各部署に顔を出して本日の仕事はこれでおしまい。時刻は5時。真心の仕事を終わるまで待つ。30分後には、真心も終わり、真心の運転で帰った。途中スーパーに寄ってもらい、夕飯の買い物をした。家に帰る頃には6時を回っていた。
家に帰ると愛の声が響いた。
「おかえり。」
愛が出迎えてくれた。今朝あった時よりも元気に。
「メッセージ来てなかったけど迷惑かけなかった?」
「心配御無用。初日ながら完璧にこなして来ました。」
言い方が腹たつ。あとで結さんに確認したら、自分が来ている時よりも活気があって良かったと言われた。
「今日、父さんも帰ってくるから、2人も手伝って。愛、母さんは?」
「部屋で仕事。」
母さんには悪いが少し切り上げてもらうしかない。2人に任せるのは不安でしかない。味噌汁が鉄の味がするのは嫌だ。
「愛、母さん呼びに行って。その間に着替えておくから。」
普段着ないきっちりとしたスーツをできるだけ早く脱ぎたい。
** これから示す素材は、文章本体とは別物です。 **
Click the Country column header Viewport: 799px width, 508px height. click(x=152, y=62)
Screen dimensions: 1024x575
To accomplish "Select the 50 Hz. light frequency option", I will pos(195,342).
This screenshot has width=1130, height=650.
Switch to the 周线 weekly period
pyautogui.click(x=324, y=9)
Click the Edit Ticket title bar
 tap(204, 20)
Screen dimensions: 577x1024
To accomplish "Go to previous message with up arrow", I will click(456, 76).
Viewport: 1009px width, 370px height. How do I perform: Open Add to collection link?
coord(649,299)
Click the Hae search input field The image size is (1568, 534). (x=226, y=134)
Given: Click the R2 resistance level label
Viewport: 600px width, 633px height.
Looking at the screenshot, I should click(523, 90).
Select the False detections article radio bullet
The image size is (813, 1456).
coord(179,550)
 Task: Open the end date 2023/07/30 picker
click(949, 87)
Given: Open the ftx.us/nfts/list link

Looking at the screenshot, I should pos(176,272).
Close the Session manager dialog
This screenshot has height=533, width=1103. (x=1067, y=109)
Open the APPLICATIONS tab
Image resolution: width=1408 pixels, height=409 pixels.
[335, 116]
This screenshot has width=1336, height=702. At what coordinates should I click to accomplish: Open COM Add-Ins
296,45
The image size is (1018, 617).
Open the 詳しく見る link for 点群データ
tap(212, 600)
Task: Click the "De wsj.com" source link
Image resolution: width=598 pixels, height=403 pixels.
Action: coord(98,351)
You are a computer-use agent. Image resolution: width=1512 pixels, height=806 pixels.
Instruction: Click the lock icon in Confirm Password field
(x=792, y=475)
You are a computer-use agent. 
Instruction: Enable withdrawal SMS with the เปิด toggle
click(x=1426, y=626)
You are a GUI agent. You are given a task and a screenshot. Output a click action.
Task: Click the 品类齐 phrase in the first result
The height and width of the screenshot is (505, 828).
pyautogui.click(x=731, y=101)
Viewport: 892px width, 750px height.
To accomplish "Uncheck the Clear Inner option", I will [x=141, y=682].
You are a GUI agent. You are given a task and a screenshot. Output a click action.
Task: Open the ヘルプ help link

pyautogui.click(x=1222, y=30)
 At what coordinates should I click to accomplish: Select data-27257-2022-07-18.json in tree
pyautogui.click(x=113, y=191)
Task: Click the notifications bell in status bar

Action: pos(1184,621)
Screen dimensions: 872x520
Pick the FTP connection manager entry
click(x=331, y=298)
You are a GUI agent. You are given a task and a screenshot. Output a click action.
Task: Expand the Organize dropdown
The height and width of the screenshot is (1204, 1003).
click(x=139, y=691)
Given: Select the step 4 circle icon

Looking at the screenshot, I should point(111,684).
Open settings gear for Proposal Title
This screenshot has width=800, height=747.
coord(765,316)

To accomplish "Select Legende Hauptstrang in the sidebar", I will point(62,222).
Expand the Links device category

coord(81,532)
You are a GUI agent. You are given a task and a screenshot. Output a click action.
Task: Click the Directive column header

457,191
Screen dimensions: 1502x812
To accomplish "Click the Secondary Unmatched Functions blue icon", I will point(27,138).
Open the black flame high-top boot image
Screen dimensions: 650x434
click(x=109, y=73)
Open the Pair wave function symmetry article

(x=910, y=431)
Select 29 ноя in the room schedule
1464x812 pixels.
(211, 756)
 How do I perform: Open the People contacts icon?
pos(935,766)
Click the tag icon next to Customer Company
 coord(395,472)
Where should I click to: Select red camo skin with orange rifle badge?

息苦しくてたまらない。
愛が呼びに行った母さんだが、寝ていたらしくなかなか起きてくれなかった。結局自分が起こしに行く羽目になった。
「寛、今日のメニューは何?」
今日のメニューはサバの味噌煮。たまたま今日、サバの切り身が安売りしていたので父さんの好きな味噌を使った料理にした。母さんに味噌汁を任せて、料理のできない2人と一緒にサバの味噌煮を作った。生姜と味噌、みりんにお酒、隠し味にちょっとだけチューブのニンニク。ニンニクを入れると味にパンチが出ていい。ちょうど出来上がるときに、父さんが帰って来た。基本的になんでもおいしいと言って食べてくれるので3人の顔はニヤけっぱなしだった。